Senior SRE Engineer

NVIDIA•Santa Clara, CA

1d•$148,000 - $276,000

About The Position

NVIDIA is seeking a passionate, motivated, and technical Engineer to join its multifaceted and fast-paced Infrastructure, Planning, and Processes organization as a Senior SRE Engineer. You will own and scale our internal CI as a Service platform. This platform includes the shared GitLab CI and GitHub Actions infrastructure used daily by thousands of engineers. You will manage this platform like a product: highly available, self-service, observable, and elastic to handle build and test workloads across the company. The position is part of a fast-paced team that develops and maintains complex build and test environments.
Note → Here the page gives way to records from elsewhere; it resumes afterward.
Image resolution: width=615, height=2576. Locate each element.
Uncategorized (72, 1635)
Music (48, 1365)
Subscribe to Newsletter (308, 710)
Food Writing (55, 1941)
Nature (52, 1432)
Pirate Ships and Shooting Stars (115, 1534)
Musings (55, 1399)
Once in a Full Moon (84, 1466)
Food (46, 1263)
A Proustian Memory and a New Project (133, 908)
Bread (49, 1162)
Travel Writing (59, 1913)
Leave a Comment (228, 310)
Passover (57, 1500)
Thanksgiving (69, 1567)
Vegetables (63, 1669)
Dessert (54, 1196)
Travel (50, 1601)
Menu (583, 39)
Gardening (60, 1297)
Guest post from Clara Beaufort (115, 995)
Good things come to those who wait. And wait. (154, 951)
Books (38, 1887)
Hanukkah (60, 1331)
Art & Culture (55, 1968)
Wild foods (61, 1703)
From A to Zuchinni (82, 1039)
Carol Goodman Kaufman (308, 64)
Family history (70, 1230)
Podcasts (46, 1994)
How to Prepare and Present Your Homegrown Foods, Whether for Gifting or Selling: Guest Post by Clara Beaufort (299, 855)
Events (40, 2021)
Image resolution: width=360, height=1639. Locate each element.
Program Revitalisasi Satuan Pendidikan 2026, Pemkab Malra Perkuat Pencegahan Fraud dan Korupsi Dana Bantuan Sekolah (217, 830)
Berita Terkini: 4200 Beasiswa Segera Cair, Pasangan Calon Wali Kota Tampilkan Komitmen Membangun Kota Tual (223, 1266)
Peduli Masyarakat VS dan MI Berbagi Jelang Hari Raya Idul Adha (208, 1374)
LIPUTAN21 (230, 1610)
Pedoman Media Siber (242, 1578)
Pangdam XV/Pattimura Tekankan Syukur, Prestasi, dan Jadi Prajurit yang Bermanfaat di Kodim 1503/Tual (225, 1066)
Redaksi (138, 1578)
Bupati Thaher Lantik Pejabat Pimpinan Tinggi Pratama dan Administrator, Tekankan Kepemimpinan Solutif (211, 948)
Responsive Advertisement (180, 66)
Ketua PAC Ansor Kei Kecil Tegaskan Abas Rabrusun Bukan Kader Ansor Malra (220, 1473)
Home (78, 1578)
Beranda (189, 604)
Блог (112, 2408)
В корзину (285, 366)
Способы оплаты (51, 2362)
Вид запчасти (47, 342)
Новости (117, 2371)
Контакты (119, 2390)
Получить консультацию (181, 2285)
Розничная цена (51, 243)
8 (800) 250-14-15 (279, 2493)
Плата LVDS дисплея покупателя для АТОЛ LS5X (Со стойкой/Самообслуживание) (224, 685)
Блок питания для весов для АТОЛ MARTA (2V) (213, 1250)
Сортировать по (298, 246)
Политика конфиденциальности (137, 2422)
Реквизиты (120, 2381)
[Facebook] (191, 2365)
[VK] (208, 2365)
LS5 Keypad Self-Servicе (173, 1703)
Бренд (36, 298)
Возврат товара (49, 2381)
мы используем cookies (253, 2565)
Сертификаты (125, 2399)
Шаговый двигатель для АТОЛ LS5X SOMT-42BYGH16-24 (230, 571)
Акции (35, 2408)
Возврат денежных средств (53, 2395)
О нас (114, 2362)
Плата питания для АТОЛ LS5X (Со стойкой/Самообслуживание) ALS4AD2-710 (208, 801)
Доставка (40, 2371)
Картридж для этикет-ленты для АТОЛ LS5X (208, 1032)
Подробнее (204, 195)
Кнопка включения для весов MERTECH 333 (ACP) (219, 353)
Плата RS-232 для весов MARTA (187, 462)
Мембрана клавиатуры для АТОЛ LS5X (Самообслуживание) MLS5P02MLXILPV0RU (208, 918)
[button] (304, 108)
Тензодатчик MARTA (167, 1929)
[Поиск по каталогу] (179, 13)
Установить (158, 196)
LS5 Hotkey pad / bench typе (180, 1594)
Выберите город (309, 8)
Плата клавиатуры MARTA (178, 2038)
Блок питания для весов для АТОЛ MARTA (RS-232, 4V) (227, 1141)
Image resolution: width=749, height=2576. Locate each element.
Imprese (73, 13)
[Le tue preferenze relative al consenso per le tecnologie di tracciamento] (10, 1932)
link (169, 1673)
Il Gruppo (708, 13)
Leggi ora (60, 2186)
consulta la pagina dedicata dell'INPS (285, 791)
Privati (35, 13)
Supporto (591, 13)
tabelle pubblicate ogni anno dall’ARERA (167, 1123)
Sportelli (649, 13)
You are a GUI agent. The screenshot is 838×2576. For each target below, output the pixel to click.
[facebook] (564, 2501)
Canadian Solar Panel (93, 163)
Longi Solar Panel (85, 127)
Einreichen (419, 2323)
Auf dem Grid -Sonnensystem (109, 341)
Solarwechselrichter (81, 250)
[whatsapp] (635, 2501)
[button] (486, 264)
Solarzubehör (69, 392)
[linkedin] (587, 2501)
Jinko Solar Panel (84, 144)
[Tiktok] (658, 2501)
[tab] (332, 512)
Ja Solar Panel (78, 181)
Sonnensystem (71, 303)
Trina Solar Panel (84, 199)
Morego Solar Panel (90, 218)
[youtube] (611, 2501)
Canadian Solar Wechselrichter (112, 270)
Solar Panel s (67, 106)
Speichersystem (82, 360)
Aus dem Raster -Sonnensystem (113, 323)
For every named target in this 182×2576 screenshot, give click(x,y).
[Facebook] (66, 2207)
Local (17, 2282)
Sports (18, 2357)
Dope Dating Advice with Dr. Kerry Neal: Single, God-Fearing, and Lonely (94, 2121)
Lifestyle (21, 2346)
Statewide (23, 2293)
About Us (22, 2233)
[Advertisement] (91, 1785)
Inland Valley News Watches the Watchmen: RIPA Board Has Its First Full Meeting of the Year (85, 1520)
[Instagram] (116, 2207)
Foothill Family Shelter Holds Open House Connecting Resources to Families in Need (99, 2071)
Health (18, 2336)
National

These environments support various hardware platforms, including NVIDIA GPUs and Tegra Processors, as well as multiple operating systems like Windows, Linux, and Android. The team collaborates with other NVIDIA Software units such as Graphics Processors, Mobile Processors, Deep Learning, Artificial Intelligence, Robotics, and Autonomous cars to meet their infrastructure and system needs.

Requirements

5+ years in SRE/platform roles with strong fundamentals — SLO/SLI build, incident command, resource planning, performance tuning, and production Linux administration at scale.
Deep Kubernetes administration experience: CRDs and operators, HPA/VPA/cluster-autoscaling, ingress, service mesh, RBAC, network policies, storage classes and deep problem-solving skills.
Hands-on expertise with GitLab continuous integration and GitHub automated workflows at scale — runner architecture, executor tuning, self-hosted runner controllers (ARC, GitLab-runner Helm chart), cache and artifact strategy, and pipeline development involving DAGs or equivalent experience.
Strong scripting and automation skills in Python, Go, bash scripting or equivalent.
Production experience with IaC and configuration management tools like Terraform, Helm, and Ansible.
Experience with GitOps tools such as Argo CD and Flux is also required.
BS/MS in CS or equivalent experience in building observability tools like Prometheus, Grafana, Loki/ELK, OpenTelemetry or similar products.
You have shipped platforms that other specialists enjoy using.

Nice To Haves

Strong understanding of containerization and microservices architecture.
Certified Kubernetes Administrator (CKA), Certified Kubernetes Security Specialist (CKS) & Certified Kubernetes Application Developer (CKAD) preferred.
Built or extended the CI control plane itself — custom runner schedulers, autoscaling, webhooks routers, or pipeline orchestration on top of GitLab/GitHub APIs.
Thrives in a multi-tasking environment with continuously evolving priorities.
Ability to analyze complex problems into simple sub problems and then reuse available solutions to implement most of those.
Ability to build simple systems that can work efficiently without needing much support.
Prior experience with large scale operations team.
Experience with using and improving data centers.
Background with computer algorithms and ability to choose the best possible algorithms to meet the scaling challenge.

Responsibilities

Develop, handle, and expand a multi-tenant CI platform built on GitLab’s CI framework and GitHub’s action-based automation, encompassing runner fleets, shared caches, artifact storage, and secrets brokering.
Own the underlying Kubernetes substrate end-to-end. This includes cluster lifecycle, upgrades, and autoscaling.
Manage node pools for GPU, CPU, and ARM workloads.
Handle network and storage policy.
Operate the controllers and operators that schedule runner pods on demand.
Drive reliability and capacity engineering: SLOs and error budgets for queue time, job success, and runner availability; on-call, incident response, postmortems, and structural fixes that keep toil flat as usage grows.
Build the self-service layer pipeline templates, reusable workflows, golden images, policy-as-code, and guardrails so product teams onboard in hours, not weeks, with secure-by-default pipelines.
Improve developer experience continuously: faster cold-starts, smarter caching, hermetic builds, test sharding and flakiness reduction, and deep observability into pipeline performance and cost per team.